Ben prima che partissero i famosi razzi da Gaza, la violenza e le provocazioni delle forze di occupazione e dei coloni avevano raggiunto livelli mai visti, fino a profanare i luoghi sacri. L’attenzione dei media italiani sui razzi di Hamas è stata per questo paradossale e fuorviante. Si è parlato di autodifesa di una potenza occupante e si è rimosso completamente dalla narrazione tutto

ciò che veniva prima: non solo ciò che è accaduto nelle sconvolgenti giornate di Gerusalemme Est, ma anche quello che va avanti da anni in tutta la Palestina, cioè l’espandersi delle colonie illegali, la demolizione delle case palestinesi, le detenzioni arbitrarie, le uccisioni ingiustificate, le condizioni di vita miserabili alle quali sono condannati i palestinesi, l’Apartheid, l’impossibilità di avere un loro Stato.
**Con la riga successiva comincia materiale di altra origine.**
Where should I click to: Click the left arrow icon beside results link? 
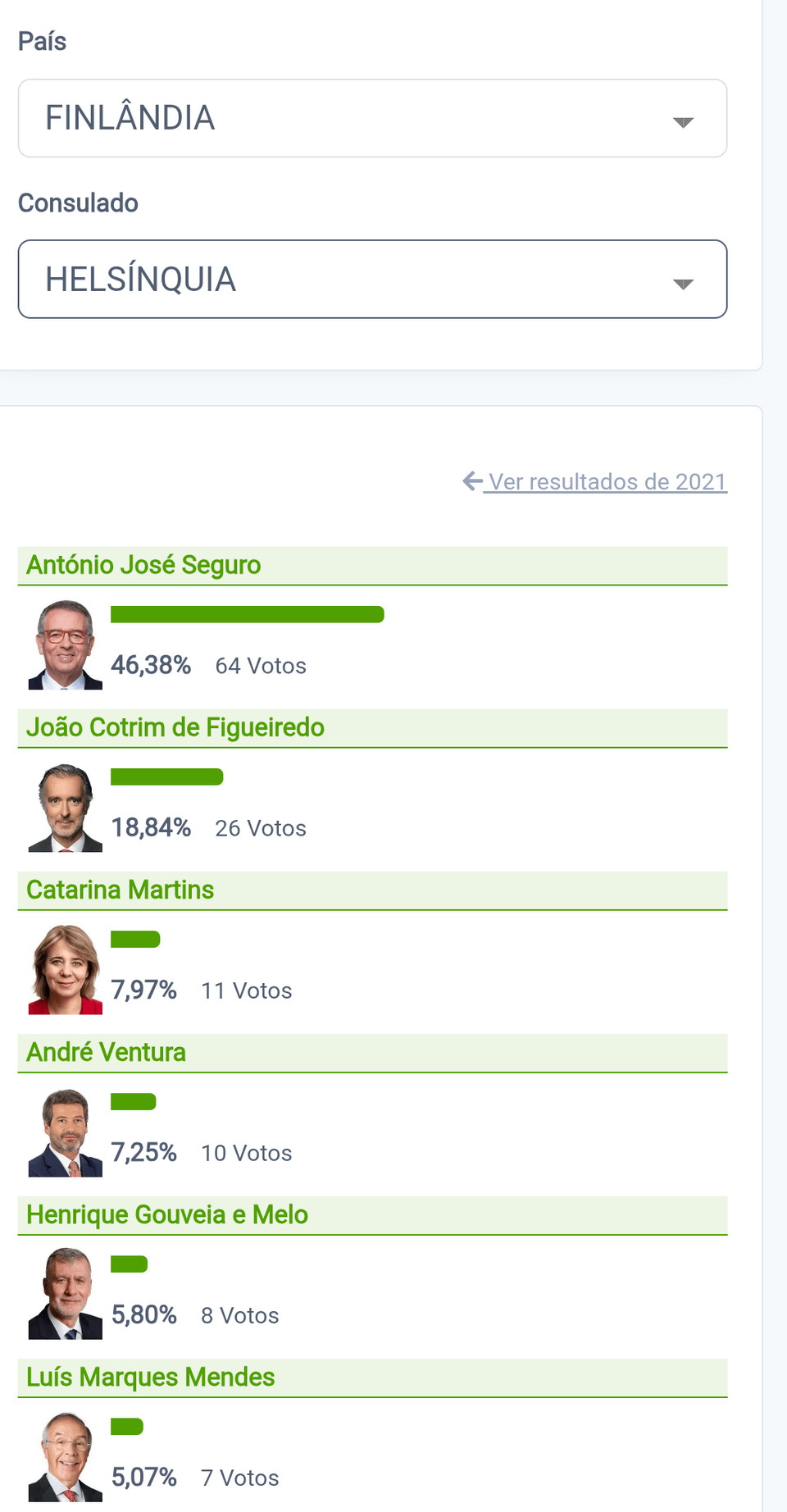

In poche parole, non si è parlato dell’occupazione, che è la vera causa di tutti i mali a cui abbiamo assistito e continueremo ad assistere, se le cose non cambiano. Ci saremmo aspettati un minimo di apprezzamento per gli sforzi della leadership palestinese di resistere a tutto questo in modo pacifico.

A Gaza, le forze di occupazione hanno distrutto 132 edifici compresa la torre sede di diverse testate giornalistiche, 316 unità abitative, 9 centri medici tra cui l’unico laboratorio di analisi per i test Covid, e 6 ospedali. Sotto le bombe israeliane sono morte almeno 248 persone: di queste, 75 erano bambini, 39 erano donne e 17 anziani. Nessuno di loro era uno “scudo umano”, erano tutti esseri umani. A sentire Israele, è colpa loro se sono morti. Ed è colpa degli abitanti della Striscia se adesso devono contare 2.000 feriti e 100.000 sfollati, senza casa e in cerca di rifugio.

Questa aggressione traumatizza ulteriormente una popolazione già bersagliata: non solo quella di Gaza, fatta di 2 milioni di persone che vivono da 14 anni sotto assedio – altro che “Singapore del Medio Oriente”, come si è permesso di dire l’Ambasciatore di Israele in Italia - ma quella di tutta la Palestina, vulnerabile alla macchina da guerra della potenza occupante e senza la protezione internazionale di cui ha disperato bisogno. Se le uccisioni in Cisgiordania e a Gerusalemme Est in questo periodo si sono moltiplicate, le bombe del maggio 2021 ricordano quelle cadute su Gaza nel 2008, nel 2012 e nel 2014, per cui non è stata ancora fatta giustizia ma su cui la Corte Penale Internazionale sta giustamente investigando.

Risulta evidente che non ci sarà mai pace senza giustizia. Dopo il cessate il fuoco, serve un’immediata iniziativa politica basata sul diritto internazionale e le risoluzioni ONU, che metta fine all’occupazione israeliana dei Territori Palestinesi del 1967 con capitale Gerusalemme Est, e risolva la questione dei rifugiati sulla base della Risoluzione ONU 194 del 1948, che garantisce il diritto al ritorno anche attraverso forme di risarcimento. L’intervento della comunità internazionale e del Quartetto per il Medio Oriente sono a questo punto obbligatori, anche perché Israele, su questi punti come su molti altri, disconosce totalmente il diritto internazionale e continua a parlare, anche per bocca del suo Ambasciatore in Italia, di “territori contesi”, negando volutamente il significato delle risoluzioni delle Nazioni Unite,

che parlano esplicitamente di “Territorio Palestinese Occupato” (vedi ad esempio la Risoluzione del Consiglio di Sicurezza 2334 del dicembre 2016).

Nel frattempo, la Palestina ringrazia tutte le associazioni, i movimenti e le forze politiche italiane e di tutto il mondo che hanno dimostrato una vicinanza preziosa in un momento drammatico. Le loro manifestazioni, numerose e partecipate, provano ancora una volta il legittimo diritto del popolo palestinese ad essere libero.